— Begin Selected text —

T-3/A 1 dt3a.htm AMENDMENT NO. 1 TO FORM T-3 Amendment No. 1 to Form T-3

SECURITIES AND EXCHANGE COMMISSION

Washington, D.C. 20549

 


Amendment No. 1

to

FORM T- 3

 


APPLICATION FOR QUALIFICATION OF INDENTURE

UNDER THE TRUST INDENTURE ACT OF 1939

 


DRDGOLD Limited

(Name of Applicant)

 


EBSCO House 4

299 Pendoring Avenue

Blackheath

Randburg, 2195

South Africa

(Address of Principal Executive Offices)

SECURITIES TO BE ISSUED UNDER THE

INDENTURE TO BE QUALIFIED

 

TITLE OF CLASS

 

AMOUNT

6% Senior Convertible Notes due 2010  

Up to a maximum aggregate

principal amount of $66 million

 


Approximate date of proposed public offering: As soon as practicable after the date of this Application for Qualification.

 

Name and address of agent for service:

CT Corporation

111 Eighth Avenue

New York, NY 10011

(212) 894-8400

  

Copies to be sent to:

Richard Ely, Esq.

Skadden, Arps, Slate, Meagher &

Flom (UK) LLP

40 Bank Street

London E14 5DS

England

 


Applicant hereby amends this Application for Qualification on such date or dates as may be necessary to delay its effectiveness until (i) the 20th day after the filing of an amendment which specifically states that it shall supersede this Application for Qualification, or (ii) such date as the Securities and Exchange Commission, acting pursuant to Section 307(c) of the Trust Indenture Act of 1939, may determine upon the written request of the Applicant.


EXPLANATORY NOTE

This Amendment No. 1 to the Application for Qualification of Indenture on Form T-3, which amends the Application for Qualification of Indenture on Form T-3 (the “Application”) filed by DRDGOLD Limited, a South African public limited company (the “Company”), on June 16, 2006, is being filed solely for the purposes of amending and restating Items 3, 4, 5, 7 and the List of Exhibits of the Application as follows:

AFFILIATIONS

3. Affiliates

A diagram presenting the affiliates of the Company, the respective percentages of voting securities held by the Company in such affiliates, and the relationship of each affiliate to the Company and the other affiliates of the Company, as of the date of this application, is set forth in Annex I hereto.

MANAGEMENT AND CONTROL

4. Directors and Executive Officers

The following table lists the names and offices held by all directors and executive officers of the Company as of June 30, 2006.

— End Selected text —

Written request 1 :: According to the filing, on what date did DRDGOLD Limited file the original Application for Qualification of Indenture on Form T-3?
Written request 2 :: Reproduce the filing word for word, from "AFFILIATIONS" down to "Annex I hereto.".

— Begin Information shown —

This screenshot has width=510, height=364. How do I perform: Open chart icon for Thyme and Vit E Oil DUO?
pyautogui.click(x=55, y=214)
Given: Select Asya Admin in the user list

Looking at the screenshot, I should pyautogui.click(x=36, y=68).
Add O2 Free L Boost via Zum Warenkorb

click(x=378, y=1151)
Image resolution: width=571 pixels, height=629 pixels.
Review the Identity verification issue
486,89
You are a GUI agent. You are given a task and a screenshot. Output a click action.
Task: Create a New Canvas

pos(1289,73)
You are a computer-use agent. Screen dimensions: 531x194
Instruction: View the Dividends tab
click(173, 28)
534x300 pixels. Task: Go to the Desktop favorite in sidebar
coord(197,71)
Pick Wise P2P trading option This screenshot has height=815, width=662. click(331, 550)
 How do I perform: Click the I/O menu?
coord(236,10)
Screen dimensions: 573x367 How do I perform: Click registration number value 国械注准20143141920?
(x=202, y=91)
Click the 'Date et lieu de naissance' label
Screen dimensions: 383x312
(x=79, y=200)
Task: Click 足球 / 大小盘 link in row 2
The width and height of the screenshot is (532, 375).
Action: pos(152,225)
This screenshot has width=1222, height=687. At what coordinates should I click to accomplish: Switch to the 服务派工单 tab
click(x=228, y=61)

— End Information shown —

Written answer 1 :: June 16, 2006.

Written answer 2 ::
AFFILIATIONS

3. Affiliates

A diagram presenting the affiliates of the Company, the respective percentages of voting securities held by the Company in such affiliates, and the relationship of each affiliate to the Company and the other affiliates of the Company, as of the date of this application, is set forth in Annex I hereto.